*Exercise requirements*
Retype exactly the lines below, beginning with the first and ending with the line where "Given: Return to App Store breadcrumb" appears.

Stored data entries:
● ● ● ● ● ● ●

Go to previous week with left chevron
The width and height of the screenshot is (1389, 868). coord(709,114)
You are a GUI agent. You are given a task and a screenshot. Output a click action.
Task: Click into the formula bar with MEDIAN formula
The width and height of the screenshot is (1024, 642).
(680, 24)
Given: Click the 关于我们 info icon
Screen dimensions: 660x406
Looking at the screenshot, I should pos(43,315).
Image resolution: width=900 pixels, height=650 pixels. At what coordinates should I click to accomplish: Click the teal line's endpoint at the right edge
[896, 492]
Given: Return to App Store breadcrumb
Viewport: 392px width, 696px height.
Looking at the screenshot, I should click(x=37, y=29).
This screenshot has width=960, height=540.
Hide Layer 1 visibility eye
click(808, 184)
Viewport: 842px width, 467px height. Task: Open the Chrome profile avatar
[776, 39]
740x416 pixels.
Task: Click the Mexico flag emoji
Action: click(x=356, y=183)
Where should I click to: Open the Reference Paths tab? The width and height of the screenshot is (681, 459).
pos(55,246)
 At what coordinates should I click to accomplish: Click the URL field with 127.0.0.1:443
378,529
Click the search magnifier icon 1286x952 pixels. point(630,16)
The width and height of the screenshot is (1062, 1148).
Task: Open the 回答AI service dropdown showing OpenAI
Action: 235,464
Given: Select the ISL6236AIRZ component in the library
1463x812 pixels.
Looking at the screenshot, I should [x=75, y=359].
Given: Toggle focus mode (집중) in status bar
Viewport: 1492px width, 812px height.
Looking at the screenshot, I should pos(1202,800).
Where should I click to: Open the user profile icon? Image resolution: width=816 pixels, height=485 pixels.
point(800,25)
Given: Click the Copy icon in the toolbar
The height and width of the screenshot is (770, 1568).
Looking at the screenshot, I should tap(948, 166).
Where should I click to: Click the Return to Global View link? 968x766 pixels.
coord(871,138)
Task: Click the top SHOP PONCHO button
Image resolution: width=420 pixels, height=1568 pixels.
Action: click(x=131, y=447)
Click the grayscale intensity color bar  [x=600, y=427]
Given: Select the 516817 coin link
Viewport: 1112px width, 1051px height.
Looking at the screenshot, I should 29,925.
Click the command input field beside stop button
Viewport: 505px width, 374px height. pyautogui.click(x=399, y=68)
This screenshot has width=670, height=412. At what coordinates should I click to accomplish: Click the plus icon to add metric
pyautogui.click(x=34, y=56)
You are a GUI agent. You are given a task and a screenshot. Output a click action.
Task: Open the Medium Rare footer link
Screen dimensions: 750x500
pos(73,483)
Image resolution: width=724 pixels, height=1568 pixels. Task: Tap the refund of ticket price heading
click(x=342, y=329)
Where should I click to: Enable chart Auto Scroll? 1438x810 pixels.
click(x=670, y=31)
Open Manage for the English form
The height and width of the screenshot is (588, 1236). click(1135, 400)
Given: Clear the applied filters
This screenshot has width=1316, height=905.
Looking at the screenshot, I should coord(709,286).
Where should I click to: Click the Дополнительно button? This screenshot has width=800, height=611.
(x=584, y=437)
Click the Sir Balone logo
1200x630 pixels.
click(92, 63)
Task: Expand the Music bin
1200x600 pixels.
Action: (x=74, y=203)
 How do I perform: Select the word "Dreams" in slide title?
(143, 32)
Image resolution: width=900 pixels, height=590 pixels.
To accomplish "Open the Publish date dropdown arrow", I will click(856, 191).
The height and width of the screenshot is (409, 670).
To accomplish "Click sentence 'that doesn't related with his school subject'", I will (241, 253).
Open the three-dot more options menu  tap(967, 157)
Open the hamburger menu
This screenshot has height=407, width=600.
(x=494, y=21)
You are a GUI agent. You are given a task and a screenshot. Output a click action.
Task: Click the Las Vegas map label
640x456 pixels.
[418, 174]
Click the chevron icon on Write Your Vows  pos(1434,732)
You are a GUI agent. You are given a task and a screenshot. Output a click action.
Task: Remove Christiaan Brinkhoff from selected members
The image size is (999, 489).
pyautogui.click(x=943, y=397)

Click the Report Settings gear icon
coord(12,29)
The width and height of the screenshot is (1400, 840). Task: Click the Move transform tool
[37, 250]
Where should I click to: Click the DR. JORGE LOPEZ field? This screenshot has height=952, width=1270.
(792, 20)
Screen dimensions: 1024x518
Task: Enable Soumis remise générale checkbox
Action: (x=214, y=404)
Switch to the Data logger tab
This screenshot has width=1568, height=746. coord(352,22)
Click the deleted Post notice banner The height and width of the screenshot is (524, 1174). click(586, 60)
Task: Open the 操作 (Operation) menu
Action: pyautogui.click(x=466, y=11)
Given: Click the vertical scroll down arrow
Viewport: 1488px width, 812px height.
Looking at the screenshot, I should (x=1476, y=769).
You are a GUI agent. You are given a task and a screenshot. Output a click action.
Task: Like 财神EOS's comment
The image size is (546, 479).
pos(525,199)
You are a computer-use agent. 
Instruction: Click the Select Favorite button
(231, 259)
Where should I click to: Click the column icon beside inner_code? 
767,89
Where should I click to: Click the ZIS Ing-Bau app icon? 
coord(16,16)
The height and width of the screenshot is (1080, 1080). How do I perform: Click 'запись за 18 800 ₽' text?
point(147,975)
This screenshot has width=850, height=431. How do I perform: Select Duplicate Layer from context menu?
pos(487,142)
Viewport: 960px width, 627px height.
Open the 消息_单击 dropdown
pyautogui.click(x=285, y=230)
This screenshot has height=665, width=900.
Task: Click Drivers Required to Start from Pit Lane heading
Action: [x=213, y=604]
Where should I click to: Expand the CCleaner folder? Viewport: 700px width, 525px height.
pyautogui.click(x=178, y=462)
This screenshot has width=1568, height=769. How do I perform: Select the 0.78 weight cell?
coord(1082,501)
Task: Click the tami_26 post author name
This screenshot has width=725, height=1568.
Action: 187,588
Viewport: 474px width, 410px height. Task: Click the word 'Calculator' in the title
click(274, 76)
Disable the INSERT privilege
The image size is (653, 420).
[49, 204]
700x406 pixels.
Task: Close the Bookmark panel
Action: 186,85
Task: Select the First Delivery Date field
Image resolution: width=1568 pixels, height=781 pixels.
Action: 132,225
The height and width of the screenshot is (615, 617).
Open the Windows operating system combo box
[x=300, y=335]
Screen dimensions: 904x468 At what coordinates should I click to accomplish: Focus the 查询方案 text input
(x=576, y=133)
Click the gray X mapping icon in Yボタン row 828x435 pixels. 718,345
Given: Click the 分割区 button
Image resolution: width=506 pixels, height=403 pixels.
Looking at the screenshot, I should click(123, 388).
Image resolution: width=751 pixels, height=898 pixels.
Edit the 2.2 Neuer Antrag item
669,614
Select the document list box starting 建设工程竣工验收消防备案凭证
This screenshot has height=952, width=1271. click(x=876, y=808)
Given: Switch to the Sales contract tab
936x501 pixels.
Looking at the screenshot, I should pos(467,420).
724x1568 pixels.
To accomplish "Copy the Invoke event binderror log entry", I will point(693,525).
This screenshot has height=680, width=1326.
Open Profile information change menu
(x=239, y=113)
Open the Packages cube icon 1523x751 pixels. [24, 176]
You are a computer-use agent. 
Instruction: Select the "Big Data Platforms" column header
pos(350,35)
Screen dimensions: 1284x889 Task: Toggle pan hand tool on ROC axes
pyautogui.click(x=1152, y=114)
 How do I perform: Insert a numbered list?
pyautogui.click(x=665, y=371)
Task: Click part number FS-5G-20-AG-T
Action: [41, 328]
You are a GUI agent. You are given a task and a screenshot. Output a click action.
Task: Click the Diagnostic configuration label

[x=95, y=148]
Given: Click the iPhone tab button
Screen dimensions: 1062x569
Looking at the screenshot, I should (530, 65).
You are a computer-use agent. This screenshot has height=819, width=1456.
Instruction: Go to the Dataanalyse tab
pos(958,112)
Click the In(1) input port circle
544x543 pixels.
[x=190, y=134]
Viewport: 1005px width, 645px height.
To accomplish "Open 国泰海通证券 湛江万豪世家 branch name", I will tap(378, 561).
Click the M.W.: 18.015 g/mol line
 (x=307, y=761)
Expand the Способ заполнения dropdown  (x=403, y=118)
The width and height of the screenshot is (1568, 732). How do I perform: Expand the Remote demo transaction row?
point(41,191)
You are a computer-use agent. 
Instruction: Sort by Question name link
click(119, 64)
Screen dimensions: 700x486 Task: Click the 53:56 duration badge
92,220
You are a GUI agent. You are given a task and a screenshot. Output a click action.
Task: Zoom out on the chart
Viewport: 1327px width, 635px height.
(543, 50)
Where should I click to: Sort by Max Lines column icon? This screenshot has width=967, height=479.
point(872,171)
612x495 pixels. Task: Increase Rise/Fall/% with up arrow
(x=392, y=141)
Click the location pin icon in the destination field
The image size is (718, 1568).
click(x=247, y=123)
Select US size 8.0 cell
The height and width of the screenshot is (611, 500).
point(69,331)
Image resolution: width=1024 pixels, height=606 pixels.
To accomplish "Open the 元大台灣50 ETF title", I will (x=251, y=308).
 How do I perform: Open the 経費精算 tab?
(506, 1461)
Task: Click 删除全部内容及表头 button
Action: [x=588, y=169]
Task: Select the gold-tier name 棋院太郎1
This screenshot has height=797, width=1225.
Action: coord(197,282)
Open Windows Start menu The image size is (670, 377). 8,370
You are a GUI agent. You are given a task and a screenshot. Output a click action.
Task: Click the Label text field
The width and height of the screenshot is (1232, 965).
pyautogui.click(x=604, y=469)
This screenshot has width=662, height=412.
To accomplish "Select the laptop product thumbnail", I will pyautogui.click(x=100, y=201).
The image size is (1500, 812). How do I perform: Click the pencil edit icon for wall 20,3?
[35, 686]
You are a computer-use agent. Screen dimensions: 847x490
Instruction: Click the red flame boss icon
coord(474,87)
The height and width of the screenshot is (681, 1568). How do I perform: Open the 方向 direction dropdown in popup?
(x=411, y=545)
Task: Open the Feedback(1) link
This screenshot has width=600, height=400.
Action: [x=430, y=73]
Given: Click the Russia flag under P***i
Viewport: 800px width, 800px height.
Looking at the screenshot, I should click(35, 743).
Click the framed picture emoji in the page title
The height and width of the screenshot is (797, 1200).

● ● ● ● ● ● ●

*Written response*
Go to previous week with left chevron
The width and height of the screenshot is (1389, 868). coord(709,114)
You are a GUI agent. You are given a task and a screenshot. Output a click action.
Task: Click into the formula bar with MEDIAN formula
The width and height of the screenshot is (1024, 642).
(680, 24)
Given: Click the 关于我们 info icon
Screen dimensions: 660x406
Looking at the screenshot, I should pos(43,315).
Image resolution: width=900 pixels, height=650 pixels. At what coordinates should I click to accomplish: Click the teal line's endpoint at the right edge
[896, 492]
Given: Return to App Store breadcrumb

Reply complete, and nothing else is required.